Step 9: Increase the configured memory size
Once more, update the MemorySize property for the GetEvents Lambda in the vehicle.yaml template, setting it to 2046MB. Run the deploy.zsh script, and confirm the value in the console, like this:
Step 10: Run the load test in Postman Canary again
And again, run the load test in Postman Canary. After ten minutes you should have another set of graphed results, like this:
Step 11: Capture the memory usage and CPU duration metrics again
One last time, using the same query arguments, capture the metrics for the memory usage and CPU duration. Here’s a sample capture of the memory usage metric:
And here’s an example capture for the CPU duration metric, which interestingly is half of that previously captured:
Optimizing for Performance vs Cost
As we noted at the start of this lab, there are a couple of interesting wrinkles to the way Lambdas are configured and priced for memory and CPU usage. First, the CPU that’s allocated increases with the memory size, according to an undocumented series of thresholds. The important thing to know about the CPU allocation is this: if your code is not multi-threaded, and it doesn’t need much memory, then allocating any more memory than what results in a single core vCPU allocation will not lead to any extra performance. You’re basically allocating (and paying for) extra CPU cores that your code can’t take advantage of.

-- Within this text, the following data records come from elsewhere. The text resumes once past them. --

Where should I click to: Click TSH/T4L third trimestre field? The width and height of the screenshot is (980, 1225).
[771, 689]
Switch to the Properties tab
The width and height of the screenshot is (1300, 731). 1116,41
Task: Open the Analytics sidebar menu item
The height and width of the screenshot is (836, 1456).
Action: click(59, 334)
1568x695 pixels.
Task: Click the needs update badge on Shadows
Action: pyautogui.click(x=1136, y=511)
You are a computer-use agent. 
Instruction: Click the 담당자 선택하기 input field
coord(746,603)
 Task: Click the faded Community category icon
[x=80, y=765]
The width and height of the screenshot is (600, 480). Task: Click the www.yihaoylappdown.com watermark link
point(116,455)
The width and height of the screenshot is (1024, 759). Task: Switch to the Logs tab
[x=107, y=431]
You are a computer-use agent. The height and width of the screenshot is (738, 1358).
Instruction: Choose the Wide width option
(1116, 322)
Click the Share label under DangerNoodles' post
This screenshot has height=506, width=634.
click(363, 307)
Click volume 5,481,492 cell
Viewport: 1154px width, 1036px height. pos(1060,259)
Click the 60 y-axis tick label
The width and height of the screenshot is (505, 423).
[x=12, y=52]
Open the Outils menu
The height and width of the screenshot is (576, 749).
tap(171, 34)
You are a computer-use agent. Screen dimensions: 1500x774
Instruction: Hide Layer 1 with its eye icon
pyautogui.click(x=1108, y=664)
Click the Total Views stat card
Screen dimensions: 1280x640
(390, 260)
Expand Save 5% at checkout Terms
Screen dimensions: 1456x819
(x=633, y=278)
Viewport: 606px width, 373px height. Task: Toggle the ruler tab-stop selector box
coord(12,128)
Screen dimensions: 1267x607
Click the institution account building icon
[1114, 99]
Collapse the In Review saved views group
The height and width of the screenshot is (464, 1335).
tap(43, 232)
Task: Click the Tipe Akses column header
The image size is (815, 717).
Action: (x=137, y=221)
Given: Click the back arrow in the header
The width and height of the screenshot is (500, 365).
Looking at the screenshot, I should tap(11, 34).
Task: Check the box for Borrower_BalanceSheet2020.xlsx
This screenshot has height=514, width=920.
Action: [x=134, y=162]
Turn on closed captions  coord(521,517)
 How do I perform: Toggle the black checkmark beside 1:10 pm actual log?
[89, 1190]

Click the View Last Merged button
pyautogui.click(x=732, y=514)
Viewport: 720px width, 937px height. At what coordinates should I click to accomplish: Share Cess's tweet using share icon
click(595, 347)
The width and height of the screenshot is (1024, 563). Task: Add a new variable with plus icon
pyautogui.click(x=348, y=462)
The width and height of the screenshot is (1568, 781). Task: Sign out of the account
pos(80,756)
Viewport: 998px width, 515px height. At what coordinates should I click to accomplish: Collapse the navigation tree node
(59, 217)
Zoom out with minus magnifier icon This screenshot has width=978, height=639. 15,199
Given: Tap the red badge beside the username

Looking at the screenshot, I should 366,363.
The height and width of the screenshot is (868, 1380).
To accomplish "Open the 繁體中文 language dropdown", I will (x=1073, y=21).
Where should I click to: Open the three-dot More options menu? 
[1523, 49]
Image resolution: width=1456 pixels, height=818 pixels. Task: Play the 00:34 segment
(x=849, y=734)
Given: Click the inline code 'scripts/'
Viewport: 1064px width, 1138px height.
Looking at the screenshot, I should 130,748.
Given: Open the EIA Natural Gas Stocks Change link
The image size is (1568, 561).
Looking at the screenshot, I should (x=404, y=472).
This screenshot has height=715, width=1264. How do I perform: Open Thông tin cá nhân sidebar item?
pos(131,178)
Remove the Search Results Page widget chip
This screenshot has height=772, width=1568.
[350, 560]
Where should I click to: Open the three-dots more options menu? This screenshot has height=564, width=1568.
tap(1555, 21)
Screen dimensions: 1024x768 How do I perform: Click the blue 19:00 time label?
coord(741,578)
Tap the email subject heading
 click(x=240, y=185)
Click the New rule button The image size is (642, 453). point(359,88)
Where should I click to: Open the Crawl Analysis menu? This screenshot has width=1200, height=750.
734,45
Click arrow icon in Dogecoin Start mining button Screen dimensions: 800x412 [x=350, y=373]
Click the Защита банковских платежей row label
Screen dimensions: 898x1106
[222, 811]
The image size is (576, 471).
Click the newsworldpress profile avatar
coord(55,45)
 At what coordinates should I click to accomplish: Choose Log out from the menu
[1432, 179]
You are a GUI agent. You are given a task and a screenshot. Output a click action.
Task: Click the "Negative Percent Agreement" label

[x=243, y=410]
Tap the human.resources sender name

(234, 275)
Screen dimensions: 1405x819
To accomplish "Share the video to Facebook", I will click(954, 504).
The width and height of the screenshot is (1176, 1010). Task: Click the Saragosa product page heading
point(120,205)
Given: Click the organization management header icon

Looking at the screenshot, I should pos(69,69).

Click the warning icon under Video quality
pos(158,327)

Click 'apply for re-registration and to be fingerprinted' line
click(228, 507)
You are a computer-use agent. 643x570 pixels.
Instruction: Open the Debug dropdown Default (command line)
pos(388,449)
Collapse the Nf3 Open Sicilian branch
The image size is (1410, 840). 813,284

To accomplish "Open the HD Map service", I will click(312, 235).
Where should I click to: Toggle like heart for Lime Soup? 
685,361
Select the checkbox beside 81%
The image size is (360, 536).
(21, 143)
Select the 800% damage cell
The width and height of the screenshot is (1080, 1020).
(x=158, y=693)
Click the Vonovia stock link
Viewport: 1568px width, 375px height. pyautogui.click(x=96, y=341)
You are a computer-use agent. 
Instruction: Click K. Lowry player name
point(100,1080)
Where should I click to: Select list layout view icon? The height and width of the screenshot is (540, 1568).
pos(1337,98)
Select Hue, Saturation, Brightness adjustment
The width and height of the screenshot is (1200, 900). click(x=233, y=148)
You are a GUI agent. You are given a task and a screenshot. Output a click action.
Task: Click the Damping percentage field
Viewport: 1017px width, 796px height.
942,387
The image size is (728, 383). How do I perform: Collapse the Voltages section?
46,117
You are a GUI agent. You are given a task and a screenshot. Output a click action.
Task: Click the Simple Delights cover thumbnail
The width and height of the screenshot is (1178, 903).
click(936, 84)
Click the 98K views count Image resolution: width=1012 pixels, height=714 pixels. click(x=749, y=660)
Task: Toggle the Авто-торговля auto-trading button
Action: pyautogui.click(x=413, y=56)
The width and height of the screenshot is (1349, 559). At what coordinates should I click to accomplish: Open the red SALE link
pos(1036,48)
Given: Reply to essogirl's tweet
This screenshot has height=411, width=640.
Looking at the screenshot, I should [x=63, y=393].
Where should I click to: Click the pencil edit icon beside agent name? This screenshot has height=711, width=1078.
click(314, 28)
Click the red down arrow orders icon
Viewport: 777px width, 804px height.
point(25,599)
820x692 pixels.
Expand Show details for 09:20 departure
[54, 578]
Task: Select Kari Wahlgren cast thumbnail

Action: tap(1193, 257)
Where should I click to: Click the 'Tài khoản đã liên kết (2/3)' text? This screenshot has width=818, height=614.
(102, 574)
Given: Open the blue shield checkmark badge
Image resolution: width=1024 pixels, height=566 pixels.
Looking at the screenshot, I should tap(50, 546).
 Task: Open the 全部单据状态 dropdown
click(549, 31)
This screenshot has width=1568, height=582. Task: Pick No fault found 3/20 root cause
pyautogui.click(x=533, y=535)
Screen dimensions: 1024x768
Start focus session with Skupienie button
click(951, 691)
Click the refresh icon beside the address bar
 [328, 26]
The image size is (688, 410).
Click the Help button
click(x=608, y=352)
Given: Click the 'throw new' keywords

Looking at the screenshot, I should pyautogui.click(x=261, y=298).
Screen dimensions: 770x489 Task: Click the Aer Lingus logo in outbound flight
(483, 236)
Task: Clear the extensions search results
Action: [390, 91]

The other odd wrinkle with Lambda pricing is that you pay for the duration of your Lambda request processing, not the actual CPU time used. So, if the memory size setting you’re using results in a fraction of an allocated CPU core, you’re technically paying for CPU time that you’re not using. As a result, there’s also a minimum memory size below which it doesn’t make sense to go. Knowing where these thresholds lie is the challenge. There are tables of vCPU vs memory size that people have compiled from testing. But the best way to optimize your Lambda configuration, ultimately, is to run your own tests.
The results from the three test runs in this lab also highlight the fact that you need to know what you’ll prioritize. Is it maximum performance? Or is it low cost? Looking at the results from our three test runs helps to illustrate the possible trade offs. For the results shown below, we’re taking into consideration the per-request pricing as of this moment, which is US$0.0000166667 per GB-second. We’re also assuming a monthly traffic volume of 34,560,000 requests (or 800/minute).
Baseline memory configuration
Item | Value |
---|---|
Memory | 1.024 GB |
Average Duration | 0.0139 seconds |
Monthly GB-seconds | 491913.216 |
Monthly Cost | $8.20 |
Minimum memory configuration
Item | Value |
---|---|
Memory | 0.256 GB |
Average Duration | 0.0148 seconds |
Monthly GB-seconds | 130940.928 |
Monthly Cost | $2.18 |
Large memory configuration
Item | Value |
---|---|
Memory | 2.048 GB |
Average Duration | 0.00734 seconds |
Monthly GB-seconds | 519516.9792 |
Monthly Cost | $8.66 |
As you can see from these three sets of results, the minimum memory configuration results in the lowest performance, with average processing time for the Lambda at 14.8 milliseconds. But this configuration also offers the lowest cost, at only $2.18 per month. At the other end of the spectrum, the large memory configuration processes requests in the Lambdas twice as quickly, but at almost four times the cost. The interesting result is the baseline, which essentially offers the low performance of the minimum memory configuration while costing nearly as much as the high performance, large memory configuration. The take away is that you very much need to do your own testing to find the optimum memory size for your Lambdas.